Tip #3) Always Align Objectives - Activities - Assessments
Clear learning objectives are the fundamental tool that determine all planning and strategic decisions of building a course. They serve as the basis of anything you do. Therefore, you must use your objectives to select activities and assessments. This is called backward design.
How it works? First, you draft the objectives after taking into consideration what your target audience is supposed to learn or be able to do after taking the course. Then, you formulate learning activities that will make the learners apply their newly-acquired knowledge to answer questions or solve problems that they are likely to face in real life.

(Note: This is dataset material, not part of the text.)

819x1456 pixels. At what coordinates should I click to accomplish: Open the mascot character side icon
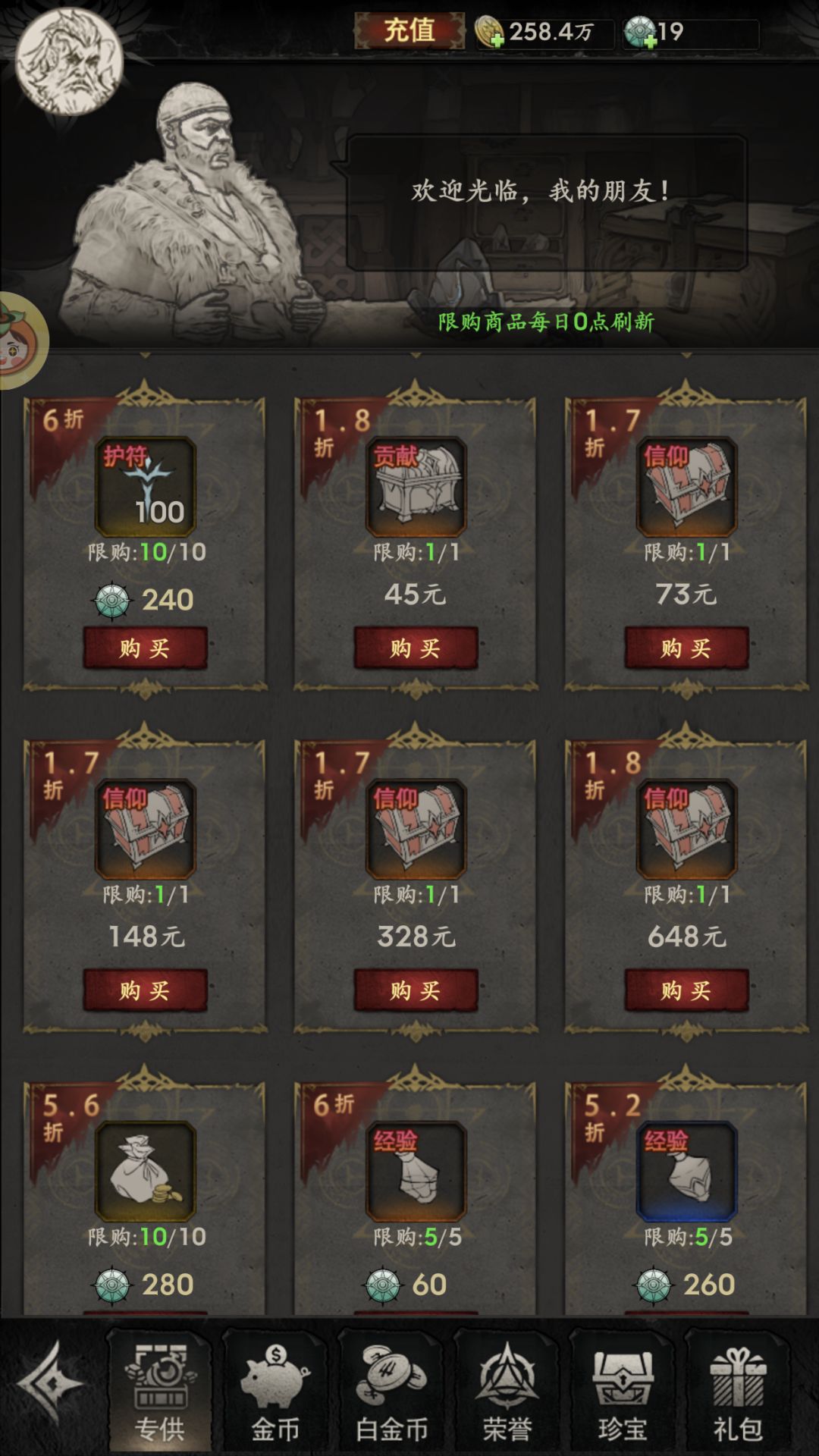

Finally, you design assessments so that they map with the objectives and lets you figure out if the learners have imbibed what they had set out to learn.
Questions to consider are:
- Learning objectives: What do you expect students to learn and do after completing the course?
- Assessments: How will we know if students have achieved the desired results? What tasks will determine whether students have achieved their goals for each lesson?
- Instructional strategies: What type of activities will support my learning objectives and prepare students for an upcoming assessment?
Much like instructions, your learning objectives can be amazing, but they aren’t used, they aren’t relevant. If assessments are not aligned with learning objectives or instructional strategies, it can undermine both student motivation and learning.
When learners see that the instructional content, learning activities, and the assessment match the tasks they are expected to perform after completing the course, they find it meaningful and thus feel more motivated to carry on.
Tip: Let Bloom's Revised Taxonomy guide you. As eLearning designers, we are all familiar with Bloom's Taxonomy that lists the various types of cognitive tasks (the levels of learning) learners are expected to perform while taking the course. Bloom's Revised Taxonomy takes it a step farther and introduces types of knowledge that can be mapped to the levels of learning. So, you now have a dashboard of sorts, where you can create a holistic view of the learning objectives, the instructional content, and the assessment. You know immediately if there is any mismatch!
Tip #4) Zooming In On Language
Taking care of your verbs is important in everyday communication. This is especially relevant for course development. Your verb usage will set the tone for your course.
Using verbs that describe EXACTLY what your audience will be able to do upon completion will make them feel more confident to move forward.
So, here’s a tip: It’s best to stay away from emotionally inclined words or phrases such as: appreciate, become familiar with, and comprehend. They are a little vague and lack a bit of confidence.
Instead use specific words like: compile, select, utilize, prepare, explain, and apply. They are clearer and seems more instructive, leaving less room for interpretation.
The reason for this is that your learner may be touching on tasks that they find mildly intimidating and being clear and precise will extract a little doubt from the process.
So, though many consider writing learning objectives to be a difficult task. It’s not. It’s a matter of getting the right information down and carefully planning how to pass this on to your students. If you are clear about why you’ve created this course and why they have been invited to take it, this writing experience can be a positive one and could serve as an example for courses to come.